* [Data extract]

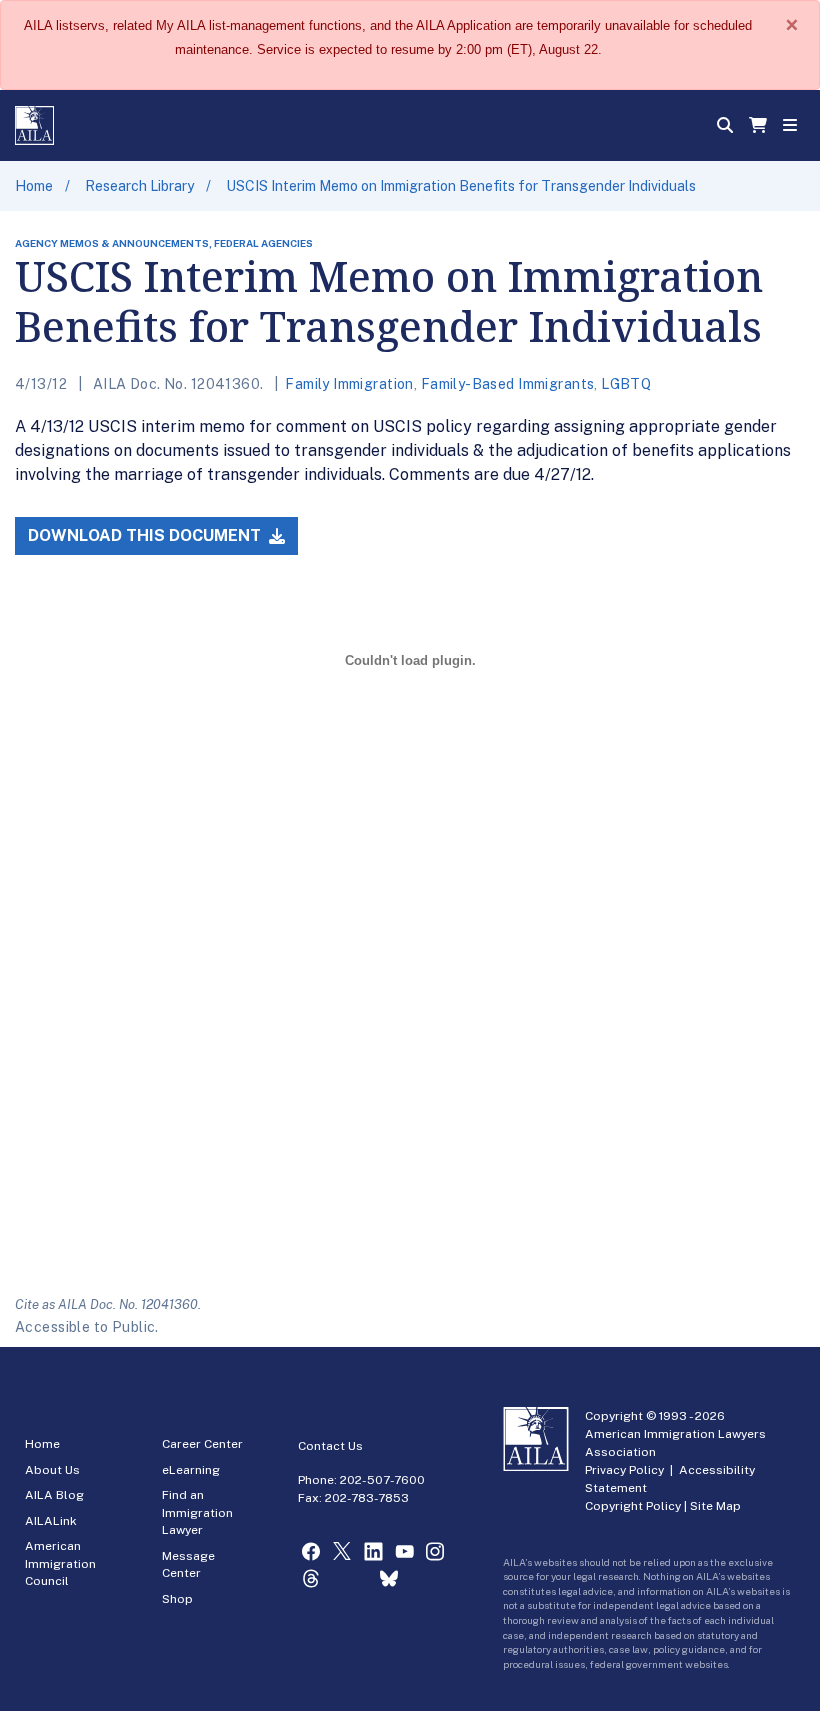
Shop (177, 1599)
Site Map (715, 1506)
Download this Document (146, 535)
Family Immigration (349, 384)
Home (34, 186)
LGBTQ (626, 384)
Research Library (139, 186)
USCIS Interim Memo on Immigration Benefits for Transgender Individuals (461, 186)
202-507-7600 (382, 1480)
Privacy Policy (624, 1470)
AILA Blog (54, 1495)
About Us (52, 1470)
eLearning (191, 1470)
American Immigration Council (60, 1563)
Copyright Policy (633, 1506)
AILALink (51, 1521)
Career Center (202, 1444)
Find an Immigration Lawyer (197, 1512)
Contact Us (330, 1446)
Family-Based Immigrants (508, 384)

---

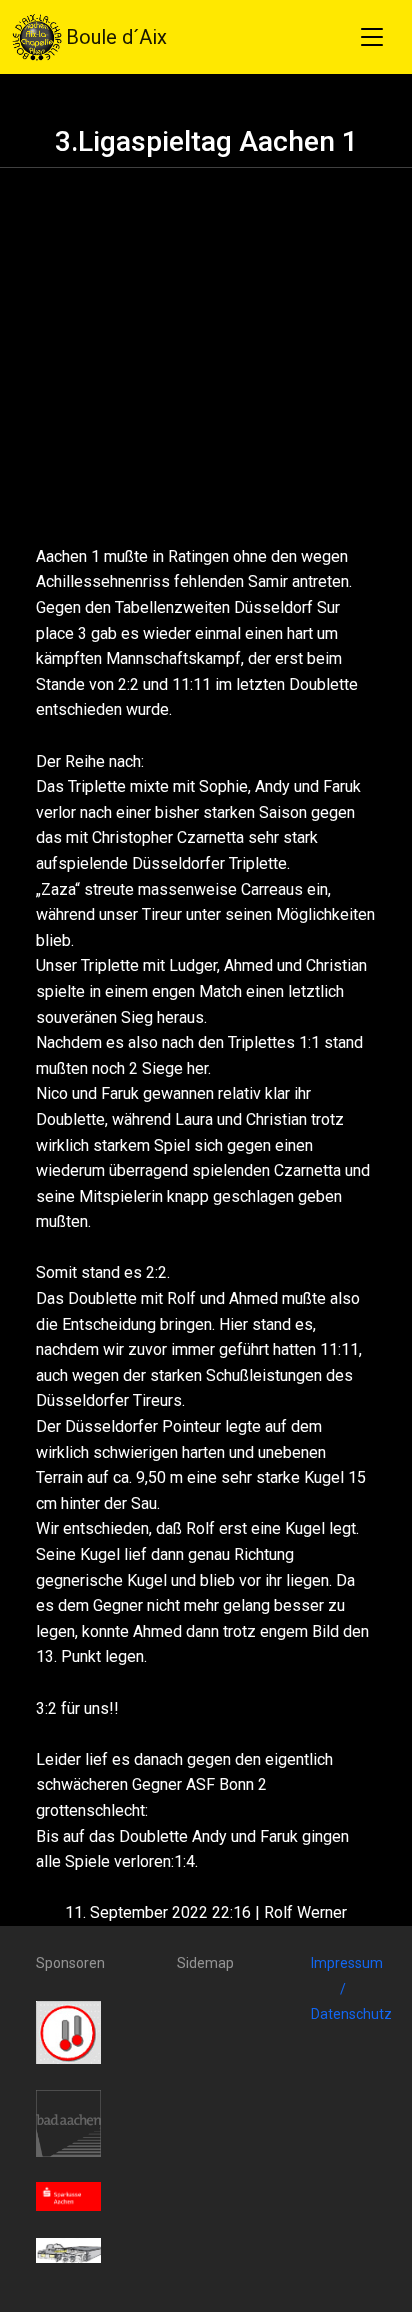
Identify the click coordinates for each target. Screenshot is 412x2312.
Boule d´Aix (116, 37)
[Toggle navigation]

* [Problem description] Count every line in the data where the string "Family" occurs. Give nothing except the number.

* [Task output] 2